* Excerpted passage:
*****

I've only been practising YiQuan for about a year so I should begin by qualifying this by saying that I'm no expert. 

In my experience both of you are correct.
We do think nothing during practise and we do practise with intent.

Intent however is a vague and misleading term, what we try and do while practising combat postures is to imagine a pressure acting upon us so strongly that it becomes a palpable sensation. 
The body reacts to the imagined pressure in the same (though less extreme) way it would to a real pressure, by stabilising and accepting this imagined force through the body and into the ground. 
This effect becomes more pronounced the less tense the body is and this relaxed concentration helps prevent the mind from becoming distracted and straying into verbal thoughts.

It sounds a bit kooky and new agey with all that visualisation stuff but my ability to respond quickly to changes and ground pressure in push hands has massively improved as a result of practising Yiquan and I heartily recommend it to everyone.

In the health postures (weight evenly distributed between both feet) it's a bit different, we don't tend to imagine pressure so much as a feeling of buoyancy and being supported, which is harder than it sounds but very rewarding when it does happen.



PS the chinese word 'Sung' in Yiquan (at least for our school) is translated as 'unbound', not just sunk and relaxed, but in a middle place, balanced and free to move without constriction.


----------



## mograph

Nicely said, all of it, not only in what you've said, but how you've phrased it. It sounds as if you've made it your own, as it were. :asian:





Quotheraving said:


> PS the chinese word 'Sung' in Yiquan (at least for our school) is translated as 'unbound', not just sunk and relaxed, but in a middle place, balanced and free to move without constriction.


 Along those lines, I've read that the character for _sung/song_ relates to long hair, previously bound up and tied, now let loose and unbound.


----------



## Devlin76

Thank you for the book link.  I do a little standing practice and find Yiquan very interesting.


----------

*****

* Available data:
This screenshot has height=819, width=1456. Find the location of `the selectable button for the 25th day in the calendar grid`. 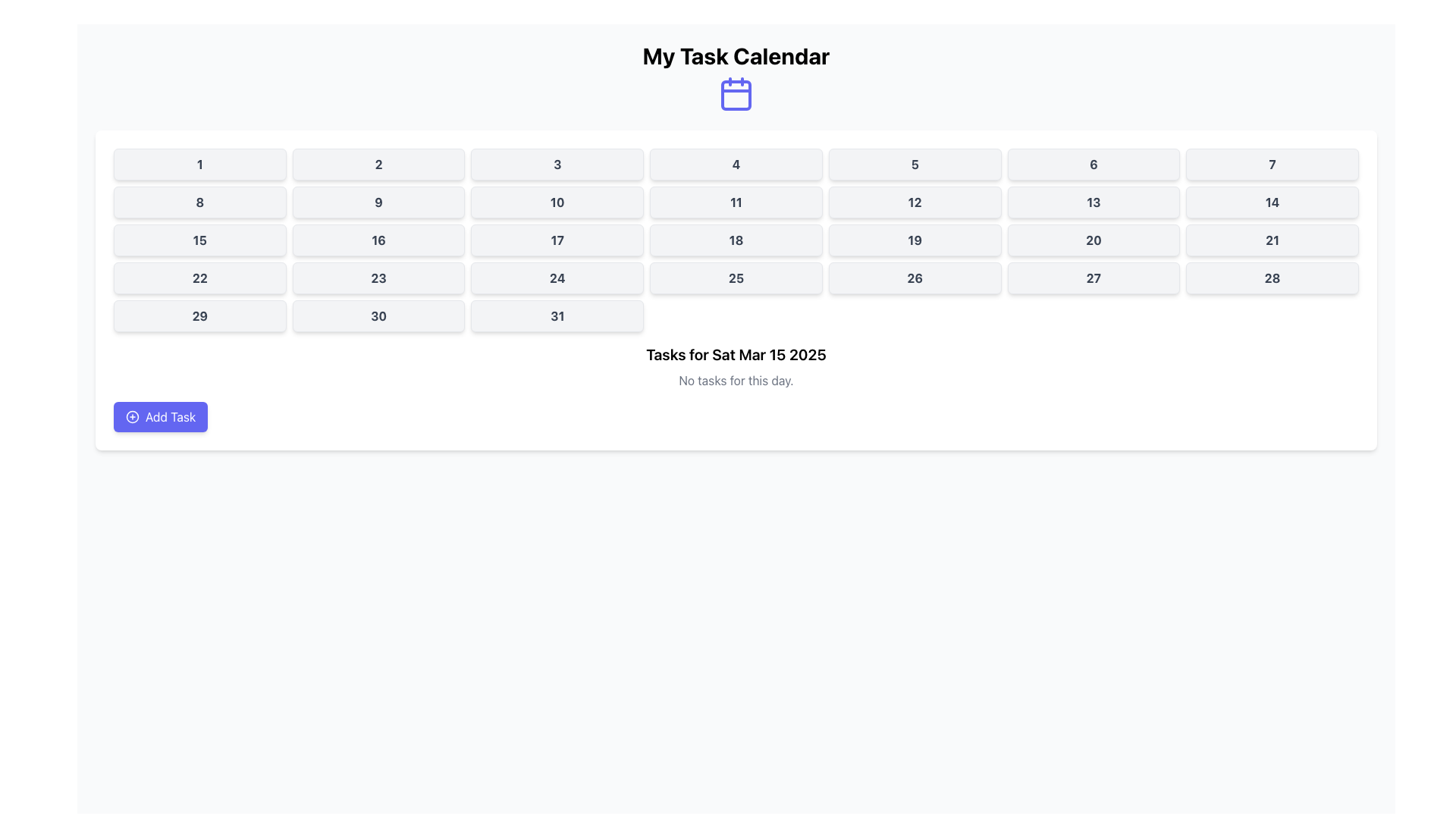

*****

* Written task A:
Translate this sentence from the YiQuan forum thread into Spanish: "We do think nothing during practise and we do practise with intent."
* Written task B:
Write out the part of the YiQuan forum thread between "I've only been" and "into the ground.", inclusive.

* Full response A:
Efectivamente, durante la práctica no pensamos en nada, y sí practicamos con intención.

* Full response B:
I've only been practising YiQuan for about a year so I should begin by qualifying this by saying that I'm no expert. 

In my experience both of you are correct.
We do think nothing during practise and we do practise with intent.

Intent however is a vague and misleading term, what we try and do while practising combat postures is to imagine a pressure acting upon us so strongly that it becomes a palpable sensation. 
The body reacts to the imagined pressure in the same (though less extreme) way it would to a real pressure, by stabilising and accepting this imagined force through the body and into the ground.